# Approximation of tensor fields on surfaces of arbitrary topology based   on local Monge parametrizations

**Authors:** Alejandro Torres-S\'anchez, Daniel Santos-Oliv\'an, Marino Arroyo

arXiv: 1904.06390 · 2020-02-20

## TL;DR

The paper introduces the Local Monge Parametrizations (LMP) method for approximating tensor fields on arbitrary surfaces, enabling efficient numerical solutions of tensor PDEs without increasing PDE order or restricting surface topology.

## Contribution

The LMP method provides a general, efficient approach for tensor approximation on complex surfaces using local Monge maps, overcoming limitations of previous methods.

## Key findings

- LMP accurately approximates vector and tensor fields on various surfaces.
- LMP successfully solves physical tensor PDEs on complex topologies.
- The method uses optimal degrees of freedom for tensor representation.

## Abstract

We introduce a new method, the Local Monge Parametrizations (LMP) method, to approximate tensor fields on general surfaces given by a collection of local parametrizations, e.g.~as in finite element or NURBS surface representations.
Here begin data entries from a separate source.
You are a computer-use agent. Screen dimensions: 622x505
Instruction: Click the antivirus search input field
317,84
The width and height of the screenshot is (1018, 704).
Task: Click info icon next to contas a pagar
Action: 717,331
Our goal is to use this method to solve numerically tensor-valued partial differential equations (PDE) on surfaces. Previous methods use scalar potentials to numerically describe vector fields on surfaces, at the expense of requiring higher-order derivatives of the approximated fields and limited to simply connected surfaces, or represent tangential tensor fields as tensor fields in 3D subjected to constraints, thus increasing the essential number of degrees of freedom. In contrast, the LMP method uses an optimal number of degrees of freedom to represent a tensor, is general with regards to the topology of the surface, and does not increase the order of the PDEs governing the tensor fields. The main idea is to construct maps between the element parametrizations and a local Monge parametrization around each node. We test the LMP method by approximating in a least-squares sense different vector and tensor fields on simply connected and genus-1 surfaces. Furthermore, we apply the LMP method to two physical models on surfaces, involving a tension-driven flow (vector-valued PDE) and nematic ordering (tensor-valued PDE). The LMP method thus solves the long-standing problem of the interpolation of tensors on general surfaces with an optimal number of degrees of freedom.